ゲシュタルト療法 ~ 過去・未来から今視点へ ~

心理療法

ユダヤ人の精神科医フレデリック・バールズによって1950年代につくられた心理療法です。
この療法の面白いところは、フレデリック・バールズが、東洋思想である瞑想や精神統一の体験をもとにつくったということ。
特徴的なのが「今、このとき」に焦点をあてるというところです。

ひとには、必ず過去があります。

生まれてから今この瞬間までの間、経験して過ぎ去っていった過去。
その過去の中で、出会い、触れ合い、そして別れたこともあるでしょう。
物理的に。
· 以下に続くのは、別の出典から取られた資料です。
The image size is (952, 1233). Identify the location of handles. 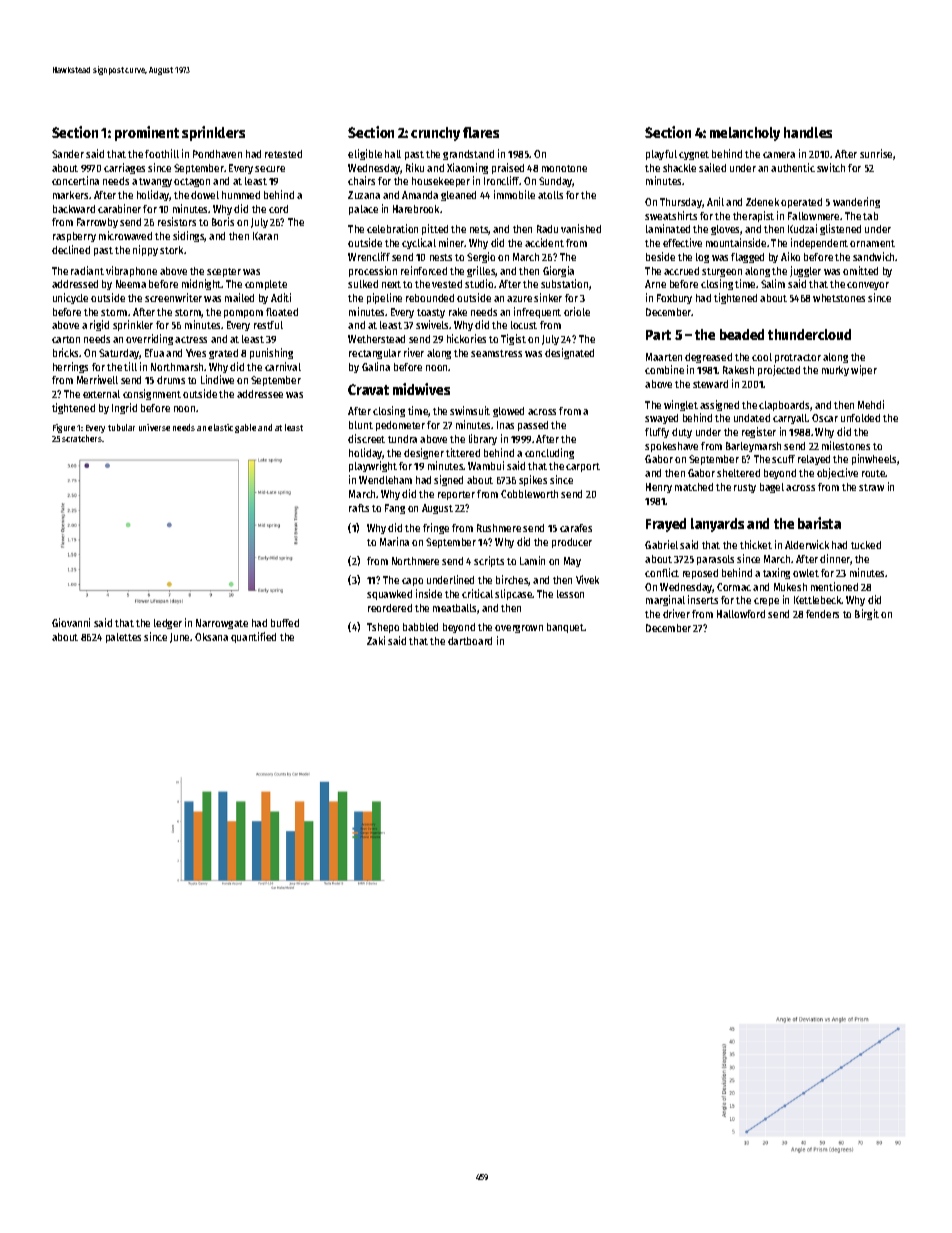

そして、命そのものとして。
また、これまでに得た知識もあるでしょう。
ひとによっては、過去に得た体験や言葉、知識がこころに傷をうみ、それが今も解決できない苦しみや心のトラブルを生み出していることがあるかもしれません。

そして、ひとには未来もあります。

これからも生きていくのだから。
身体は鼓動を打って体温を持ち、こころは感じ続けていく。
ひとが生きていくとき、未来は必ずある。
これから何が起こるか分からない不安。
想像している通りになってしまうのではないかという恐怖。
時には未来への不安や恐怖が、悩みや苦しみを生み出すことがあるかもしれません。

けれど、ひとが生きているのは「今」なんです。

過去は過ぎ去り、起こった出来事を変えることができない。
未来はまだ来ず、何が起こるか知ることはできない。
でも、「今」を変えることはできる。

いま何を感じ、いま何が起こっていて、いま何をしているか。
「今」という瞬間のことは、リアルタイムに実感できる。
既に起こった過去を、今、どう受け止めたいのか。
これからやってくる未来のために、今、何をしたいのか。
ゲシュタルト療法では、そこに焦点を当てます。

最後に、フレデリック氏がよく言っていたという詩をご紹介します。
この詩から、あなたはどんなことを感じますか?

 私は私のために生き、あなたはあなたのために生きる。

 私はあなたの期待に応えて行動するためにこの世に在るのではない。

 そしてあなたも、私の期待に応えて行動するためにこの世に在るのではない。

 もしも縁があって、私たちが出会えたのならそれは素晴らしいこと。

 出会えなくても、それもまた素晴らしいこと。